LLaMA.cpp [1] has been getting a lot of attention on Hacker News [2] for its ability to run a Large Language Model (LLM) on any recent CPU with modest memory requirements. I’ve been meaning to get a better understanding of LLMs, so porting LLaMA over to Julia and being able to run it on my laptop seems like a good way to do that.
Has anyone else already started a similar project or have any thoughts? I briefly went through the C++ code and it looks fairly straightforward and a good fit for Julia from what I can tell.
This is great endeavour. Please, do not take next comments as criticism, but as a suggestions of what to do next.
but on the end, the question will be speed. How does the implementation compares to that in llama.c?

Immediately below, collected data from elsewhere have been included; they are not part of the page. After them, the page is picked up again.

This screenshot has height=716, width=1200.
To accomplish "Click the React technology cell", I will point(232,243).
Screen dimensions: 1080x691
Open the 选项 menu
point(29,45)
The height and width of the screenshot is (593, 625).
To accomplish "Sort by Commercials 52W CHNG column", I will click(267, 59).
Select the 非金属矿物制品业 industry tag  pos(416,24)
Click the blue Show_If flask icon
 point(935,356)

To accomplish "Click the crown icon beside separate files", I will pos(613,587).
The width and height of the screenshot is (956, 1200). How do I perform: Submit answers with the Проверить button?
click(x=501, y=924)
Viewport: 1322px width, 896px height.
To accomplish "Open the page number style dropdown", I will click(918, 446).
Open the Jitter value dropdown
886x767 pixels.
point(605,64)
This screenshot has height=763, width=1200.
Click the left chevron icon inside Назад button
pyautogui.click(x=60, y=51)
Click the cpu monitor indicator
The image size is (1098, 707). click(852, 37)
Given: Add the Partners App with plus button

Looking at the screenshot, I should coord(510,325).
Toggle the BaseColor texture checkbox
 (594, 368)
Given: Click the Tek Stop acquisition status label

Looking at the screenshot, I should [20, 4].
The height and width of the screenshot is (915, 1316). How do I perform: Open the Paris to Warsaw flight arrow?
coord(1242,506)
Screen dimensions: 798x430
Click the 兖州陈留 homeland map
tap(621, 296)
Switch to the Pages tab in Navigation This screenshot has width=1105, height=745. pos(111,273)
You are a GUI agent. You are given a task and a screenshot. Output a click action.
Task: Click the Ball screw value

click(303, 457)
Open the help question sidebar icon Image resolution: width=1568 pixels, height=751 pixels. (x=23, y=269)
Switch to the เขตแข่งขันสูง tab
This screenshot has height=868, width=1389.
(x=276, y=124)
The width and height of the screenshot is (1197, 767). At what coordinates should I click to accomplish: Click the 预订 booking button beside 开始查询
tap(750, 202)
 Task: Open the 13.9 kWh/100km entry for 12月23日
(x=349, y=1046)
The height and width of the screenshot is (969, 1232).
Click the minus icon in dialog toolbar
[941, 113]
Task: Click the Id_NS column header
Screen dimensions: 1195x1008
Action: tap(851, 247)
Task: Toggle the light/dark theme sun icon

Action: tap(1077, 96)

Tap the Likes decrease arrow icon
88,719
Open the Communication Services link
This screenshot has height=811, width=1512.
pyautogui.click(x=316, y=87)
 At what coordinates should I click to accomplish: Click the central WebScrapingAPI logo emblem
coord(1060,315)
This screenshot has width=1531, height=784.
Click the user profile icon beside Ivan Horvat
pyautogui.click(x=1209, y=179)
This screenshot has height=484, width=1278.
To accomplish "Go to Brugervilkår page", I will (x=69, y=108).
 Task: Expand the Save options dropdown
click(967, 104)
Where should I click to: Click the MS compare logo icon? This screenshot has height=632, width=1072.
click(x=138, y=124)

Also, I have recently the pleasure the use Transformers.jl and was impressed how the package is. It implements the python counterpart with Julia flexibility, which is just nice. Unfortunately, it is about half the performance (speed) of Julia. So the next question would be, how the tiny implementation of llama compares to the implementation with Transformers.jl, which might not exist yet. I think this is important questions, because these tiny libraries are incredible for showing versatility, Transformers should be go-to package for LLMs and we should learn tricks from these small packages to improve it.
Private confession: for some experiments, I had to use the python counterpart, because Falcon class of models use tokenizer which is not supported in Julia.
I am the author of Llama2.jl. It currently runs the Llama2 7B model (q4_K_S GGML quantization) at 9 tokens/second (it slows down to about 7 tokens/second as it approaches sequence length 512).
llama.cpp runs the same model at about 14 tokens/second. (all on an M1 Air)
As far as I know, llama2.c does not support loading GGML weights at all yet.